Justiça entende que barbeiro acusado de matar colega por conta de jogo de baralho agiu em legítima defesa

Justiça entende que barbeiro acusado de matar colega por conta de jogo de baralho agiu em legítima defesa

O barbeiro Erisvan da Silva Romão, acusado de matar um homem durante uma briga envolvendo jogo de baralho, no último mês de abril, em Goiânia, foi absolvido sumariamente pela Justiça. O juiz Lourival Machado da Costa, da 2ª Vara de Crimes Dolosos Contra a Vida e Tribunal do Júri da Capital, entendeu que ele agiu em legítima defesa. O magistrado deferiu pedido da defesa e do Ministério Público de Goiás (MPGO).

A acusação apontava que por conta de R$ 2,50, o réu retirou a vida da vítima Idelson Silva Trindade. Contudo, na fase inquisitorial, testemunhas afirmaram que o fato teria ocorrido em legítima defesa, o que foi confirmado em audiência de instrução e julgamento. Foi revogada a prisão preventiva e determinada a expedição de alvará de soltura.

Conforme apurado, no dia dos fatos o acusado e a vítima jogavam baralho apostado e faziam consumo de bebidas alcoólicas em uma distribuidora de bebidas que costumavam frequentar. Entretanto, em dado momento, eles se desentenderam em virtude do jogo e passaram a trocar ofensas e acusações mútuas, de um estar “roubando” o outro. Na ocasião, entraram em vias de fato, sendo que o denunciado desferiu uma facada na vítima.

O advogado Matheus Garcia, que representa o réu, esclareceu que a discussão foi realmente em virtude do jogo de baralho. Contudo, a morte em si, somente ocorreu para que o acusado se defendesse das injustas agressões que estava sofrendo. E para proteger seus familiares que já haviam sido agredidos, por objetos que comprovadamente poderiam causar, inclusive, suas mortes.

Ao analisar o conjunto probatório, relato das informantes e testemunhas que presenciaram o fato, o juiz entendeu que o acusado agiu sob o pálio da legítima defesa. Isso diante do fato de que a conduta se deu no sentido de repelir a agressão injusta que partiu da vítima, que desferiu um tapa em seu rosto e atingiu a cabeça de sua filha com um engradado de refrigerantes.
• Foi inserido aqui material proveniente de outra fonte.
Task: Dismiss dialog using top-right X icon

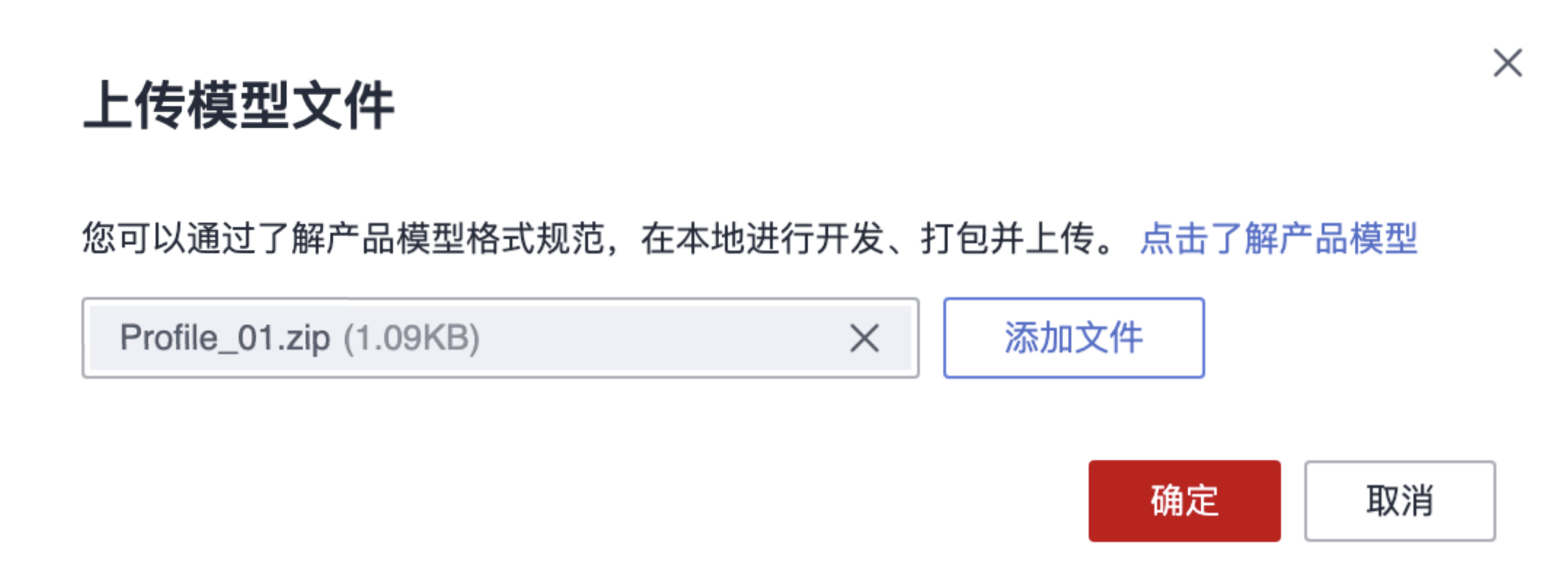Action: tap(1508, 63)
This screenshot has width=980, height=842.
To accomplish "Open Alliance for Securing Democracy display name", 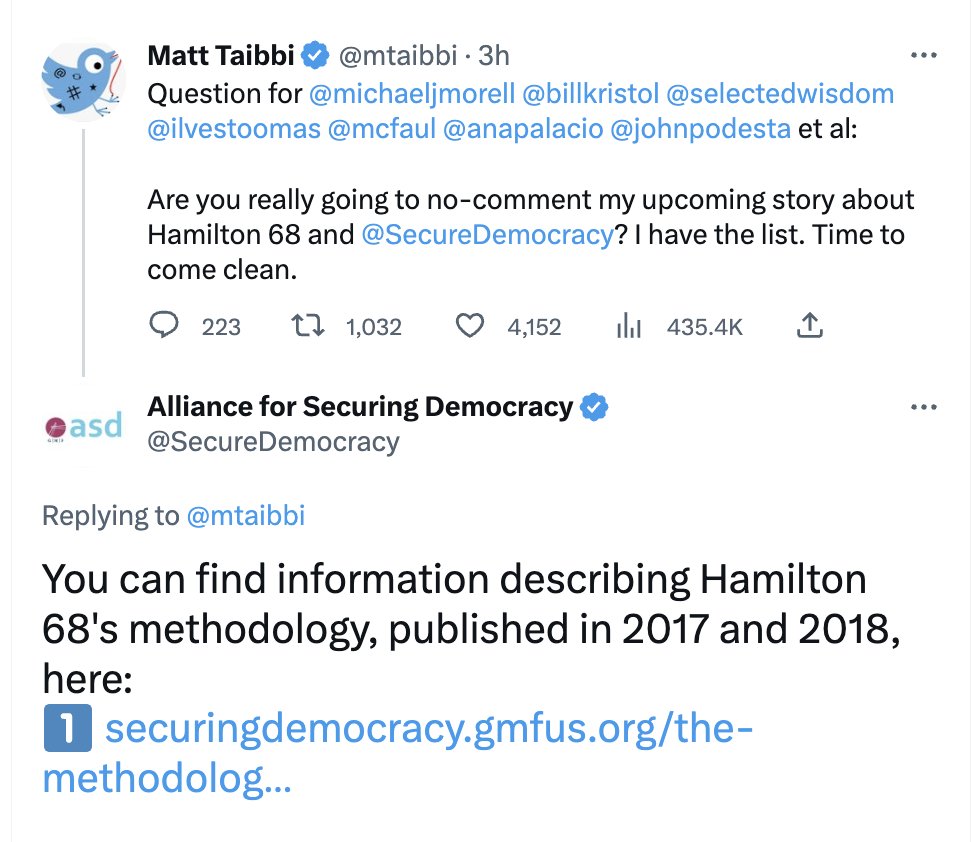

Segundo observou, estão presentes ao caso os elementos da legítima defesa, quais sejam, uso moderado, uma vez que o acusado efetuou um único golpe de faca, o único meio que dispunha no momento do fato para repelir a agressão injusta da vítima. A agressão era atual, haja vista que a vítima lhe ter agredido em duas oportunidades e agredido sua filha.

“Se impõe seja reconhecido que o acusado agiu para repelir a agressão que se dirigiu contra sua pessoa, embora também tenha atingido sua filha, o que demonstra tratar da excludente de ilicitude da legítima defesa própria e de terceiro”, completou o magistrado.